## Task item
Please repeat exactly, and only, the lines from the one containing "everything from your" through the end of the records below, with no pictures.

(Saved entries)
[Start of section]

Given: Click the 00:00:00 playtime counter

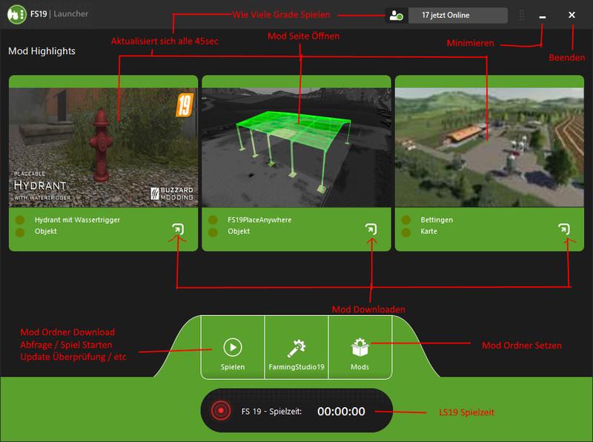Looking at the screenshot, I should (x=341, y=412).
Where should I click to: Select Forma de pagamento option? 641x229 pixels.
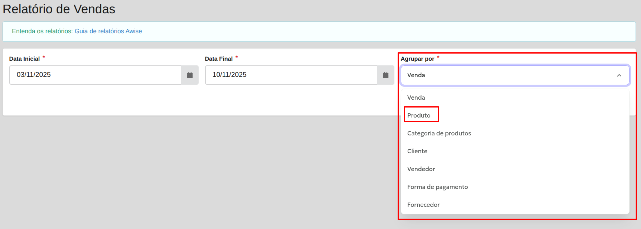pos(437,187)
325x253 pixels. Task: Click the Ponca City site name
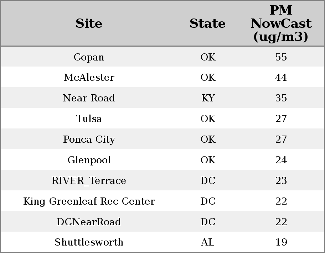(89, 139)
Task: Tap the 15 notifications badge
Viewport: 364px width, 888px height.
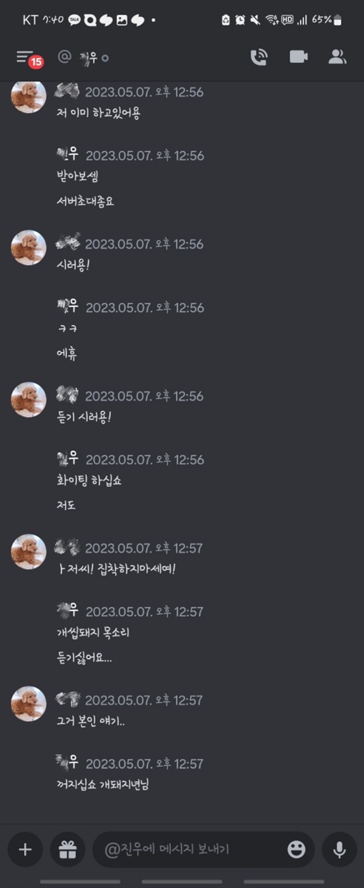Action: 36,62
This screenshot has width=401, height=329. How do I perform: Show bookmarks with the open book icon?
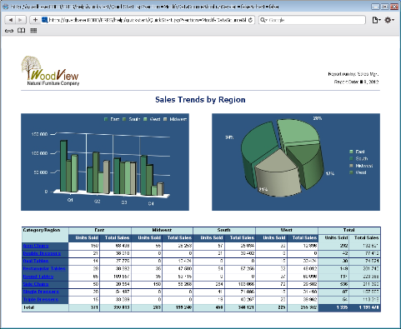22,31
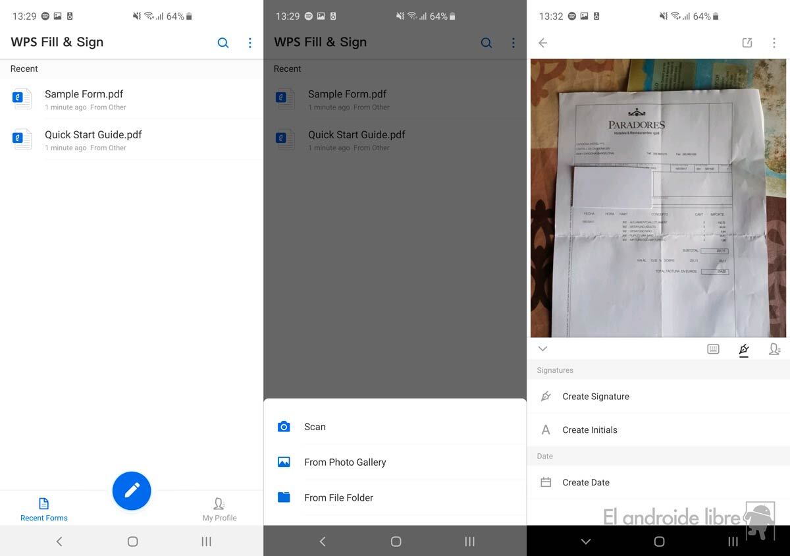Screen dimensions: 790x556
Task: Choose Create Signature
Action: [x=595, y=397]
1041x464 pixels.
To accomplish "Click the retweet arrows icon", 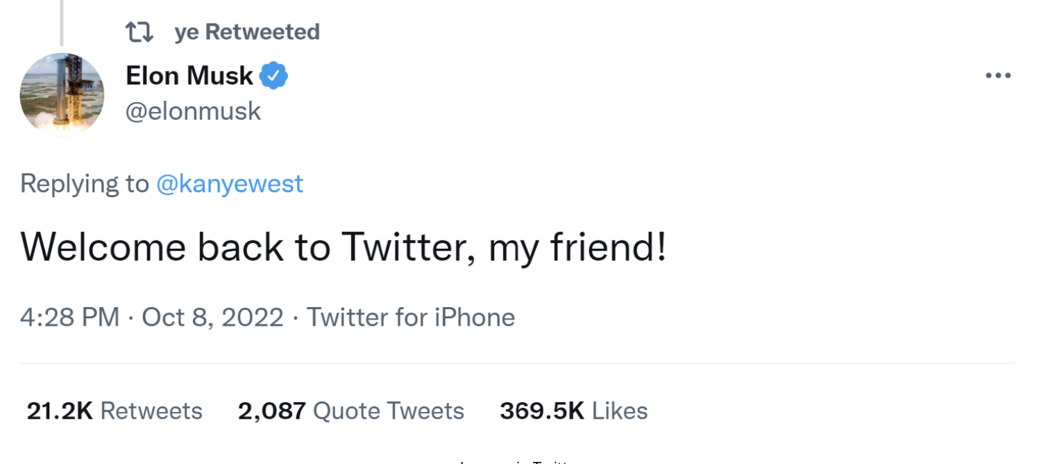I will coord(137,32).
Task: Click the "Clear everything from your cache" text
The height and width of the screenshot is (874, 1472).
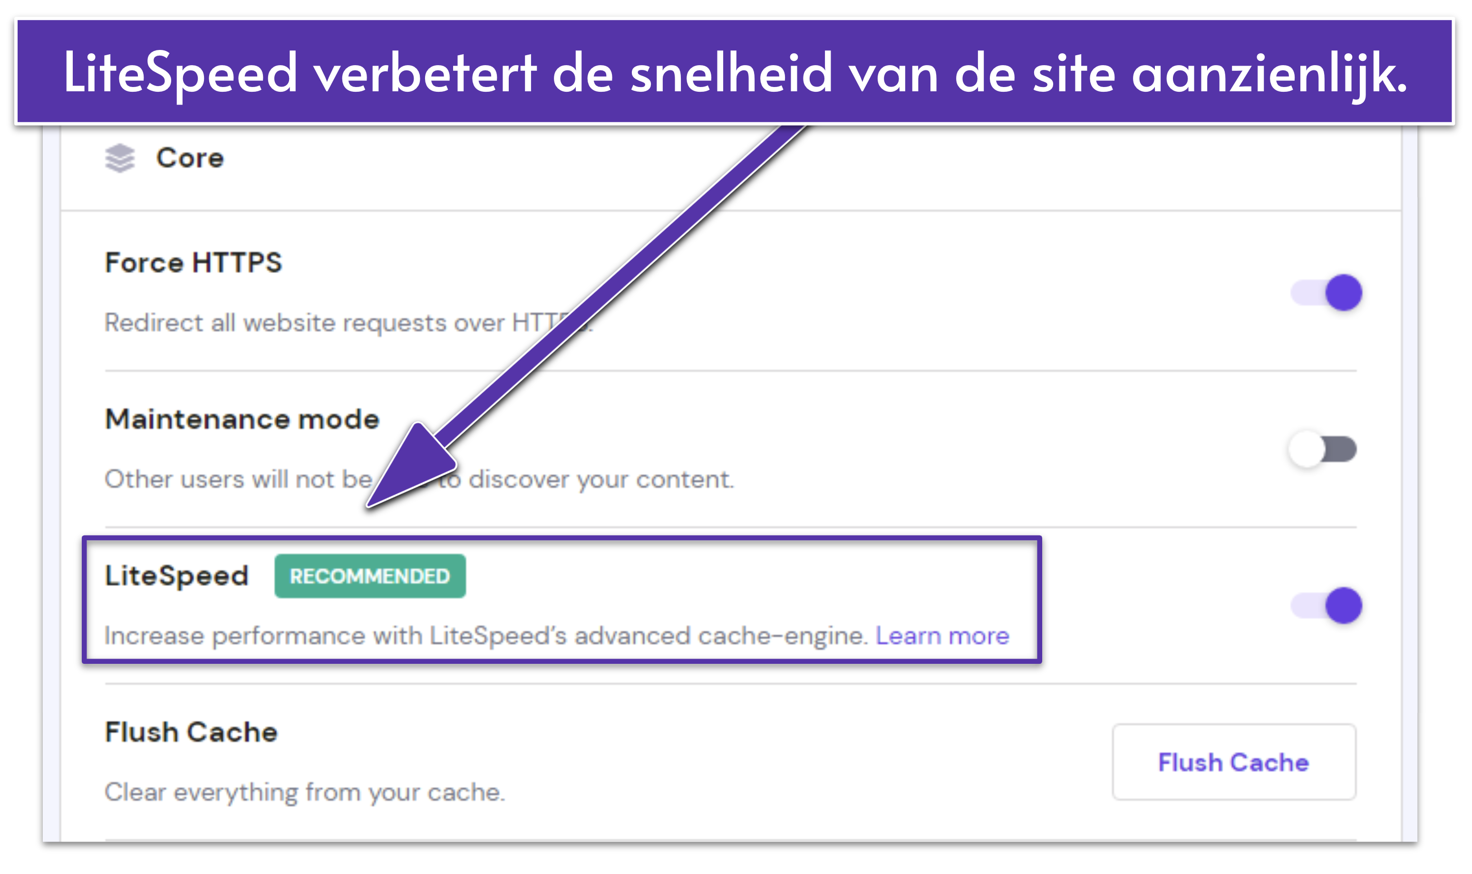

[End of section]

## Your solution
Task: Click the "Clear everything from your cache" text
The height and width of the screenshot is (874, 1472).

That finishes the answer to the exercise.